> [Instructions to follow]:
Using the entries below, return word for word the lines from the one containing "N to Si (117, 388)" up to and including the last.

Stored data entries
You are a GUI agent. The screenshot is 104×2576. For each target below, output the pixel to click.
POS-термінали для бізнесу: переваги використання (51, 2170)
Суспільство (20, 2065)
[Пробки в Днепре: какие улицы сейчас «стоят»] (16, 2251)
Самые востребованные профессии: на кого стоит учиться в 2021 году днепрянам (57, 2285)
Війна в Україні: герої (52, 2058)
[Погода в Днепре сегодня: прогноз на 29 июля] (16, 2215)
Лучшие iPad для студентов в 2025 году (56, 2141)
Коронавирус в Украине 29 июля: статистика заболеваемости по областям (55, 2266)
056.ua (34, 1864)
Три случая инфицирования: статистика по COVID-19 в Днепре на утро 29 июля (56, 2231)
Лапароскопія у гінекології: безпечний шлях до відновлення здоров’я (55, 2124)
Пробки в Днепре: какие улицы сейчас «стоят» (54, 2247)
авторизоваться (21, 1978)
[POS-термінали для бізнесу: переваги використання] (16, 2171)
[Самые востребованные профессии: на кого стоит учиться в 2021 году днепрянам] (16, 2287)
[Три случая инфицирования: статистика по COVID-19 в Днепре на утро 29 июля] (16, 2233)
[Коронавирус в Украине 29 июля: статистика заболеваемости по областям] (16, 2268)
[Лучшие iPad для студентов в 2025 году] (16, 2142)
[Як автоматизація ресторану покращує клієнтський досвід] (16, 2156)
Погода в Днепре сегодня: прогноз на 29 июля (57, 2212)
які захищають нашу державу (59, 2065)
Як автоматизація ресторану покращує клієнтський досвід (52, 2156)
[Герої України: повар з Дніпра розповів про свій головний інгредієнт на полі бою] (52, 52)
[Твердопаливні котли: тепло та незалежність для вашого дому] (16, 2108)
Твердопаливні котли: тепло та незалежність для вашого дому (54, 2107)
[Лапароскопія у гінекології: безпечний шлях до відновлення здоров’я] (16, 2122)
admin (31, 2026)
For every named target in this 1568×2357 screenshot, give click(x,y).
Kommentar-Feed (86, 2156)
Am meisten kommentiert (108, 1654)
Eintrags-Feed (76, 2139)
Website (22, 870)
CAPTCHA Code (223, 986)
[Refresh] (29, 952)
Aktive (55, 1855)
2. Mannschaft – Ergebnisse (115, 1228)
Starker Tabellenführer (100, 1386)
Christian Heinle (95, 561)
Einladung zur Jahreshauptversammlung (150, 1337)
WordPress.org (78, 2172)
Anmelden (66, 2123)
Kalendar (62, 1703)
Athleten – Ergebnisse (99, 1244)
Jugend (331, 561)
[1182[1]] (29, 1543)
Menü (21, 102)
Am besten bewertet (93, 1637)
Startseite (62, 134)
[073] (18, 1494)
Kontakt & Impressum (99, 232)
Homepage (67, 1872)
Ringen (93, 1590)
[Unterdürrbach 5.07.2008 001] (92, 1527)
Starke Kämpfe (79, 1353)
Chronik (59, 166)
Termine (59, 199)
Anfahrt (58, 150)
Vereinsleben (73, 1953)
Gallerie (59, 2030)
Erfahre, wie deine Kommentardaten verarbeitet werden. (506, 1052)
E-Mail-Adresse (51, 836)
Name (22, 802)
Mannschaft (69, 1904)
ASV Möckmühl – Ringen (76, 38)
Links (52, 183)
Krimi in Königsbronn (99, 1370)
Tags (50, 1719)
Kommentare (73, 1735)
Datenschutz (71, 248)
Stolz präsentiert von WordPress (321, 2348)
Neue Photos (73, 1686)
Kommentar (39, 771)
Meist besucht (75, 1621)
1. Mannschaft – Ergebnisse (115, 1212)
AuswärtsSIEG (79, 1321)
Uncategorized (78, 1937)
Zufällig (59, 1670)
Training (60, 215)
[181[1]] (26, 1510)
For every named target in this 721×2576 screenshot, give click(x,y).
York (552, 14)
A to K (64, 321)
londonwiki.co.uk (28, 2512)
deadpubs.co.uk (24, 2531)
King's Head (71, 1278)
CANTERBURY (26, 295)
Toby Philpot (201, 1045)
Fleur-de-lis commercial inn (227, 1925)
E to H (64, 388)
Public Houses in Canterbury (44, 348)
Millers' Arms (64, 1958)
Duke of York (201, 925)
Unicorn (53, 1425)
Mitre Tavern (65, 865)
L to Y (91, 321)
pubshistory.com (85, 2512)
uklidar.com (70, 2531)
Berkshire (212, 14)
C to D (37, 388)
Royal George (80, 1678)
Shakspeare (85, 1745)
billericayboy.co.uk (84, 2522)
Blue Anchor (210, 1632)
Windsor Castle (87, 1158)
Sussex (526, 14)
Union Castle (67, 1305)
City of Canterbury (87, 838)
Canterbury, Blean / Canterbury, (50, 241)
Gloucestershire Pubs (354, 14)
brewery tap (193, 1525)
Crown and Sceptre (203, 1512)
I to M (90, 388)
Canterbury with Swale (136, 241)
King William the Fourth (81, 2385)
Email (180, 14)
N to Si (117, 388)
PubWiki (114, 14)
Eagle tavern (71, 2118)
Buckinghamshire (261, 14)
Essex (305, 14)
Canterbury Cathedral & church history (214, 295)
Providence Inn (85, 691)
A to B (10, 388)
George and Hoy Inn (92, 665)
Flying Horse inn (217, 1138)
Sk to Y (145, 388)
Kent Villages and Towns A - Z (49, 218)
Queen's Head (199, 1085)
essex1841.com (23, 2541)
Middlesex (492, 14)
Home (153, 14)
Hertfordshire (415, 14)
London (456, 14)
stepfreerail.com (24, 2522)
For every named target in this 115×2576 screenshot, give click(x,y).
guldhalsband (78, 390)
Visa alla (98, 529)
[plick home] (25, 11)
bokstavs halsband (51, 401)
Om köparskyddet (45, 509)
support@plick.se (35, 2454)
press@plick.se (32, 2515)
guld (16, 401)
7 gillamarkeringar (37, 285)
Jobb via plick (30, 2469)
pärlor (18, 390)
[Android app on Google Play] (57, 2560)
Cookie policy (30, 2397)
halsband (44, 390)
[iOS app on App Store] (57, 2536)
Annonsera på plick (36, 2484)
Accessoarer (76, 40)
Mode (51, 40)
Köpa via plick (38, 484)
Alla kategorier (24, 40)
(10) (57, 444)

> [Task result]:
N to Si (117, 388)
PubWiki (114, 14)
Eagle tavern (71, 2118)
Buckinghamshire (261, 14)
Essex (305, 14)
Canterbury Cathedral & church history (214, 295)
Providence Inn (85, 691)
A to B (10, 388)
George and Hoy Inn (92, 665)
Flying Horse inn (217, 1138)
Sk to Y (145, 388)
Kent Villages and Towns A - Z (49, 218)
Queen's Head (199, 1085)
essex1841.com (23, 2541)
Middlesex (492, 14)
Home (153, 14)
Hertfordshire (415, 14)
London (456, 14)
stepfreerail.com (24, 2522)
For every named target in this 115×2576 screenshot, give click(x,y).
guldhalsband (78, 390)
Visa alla (98, 529)
[plick home] (25, 11)
bokstavs halsband (51, 401)
Om köparskyddet (45, 509)
support@plick.se (35, 2454)
press@plick.se (32, 2515)
guld (16, 401)
7 gillamarkeringar (37, 285)
Jobb via plick (30, 2469)
pärlor (18, 390)
[Android app on Google Play] (57, 2560)
Cookie policy (30, 2397)
halsband (44, 390)
[iOS app on App Store] (57, 2536)
Annonsera på plick (36, 2484)
Accessoarer (76, 40)
Mode (51, 40)
Köpa via plick (38, 484)
Alla kategorier (24, 40)
(10) (57, 444)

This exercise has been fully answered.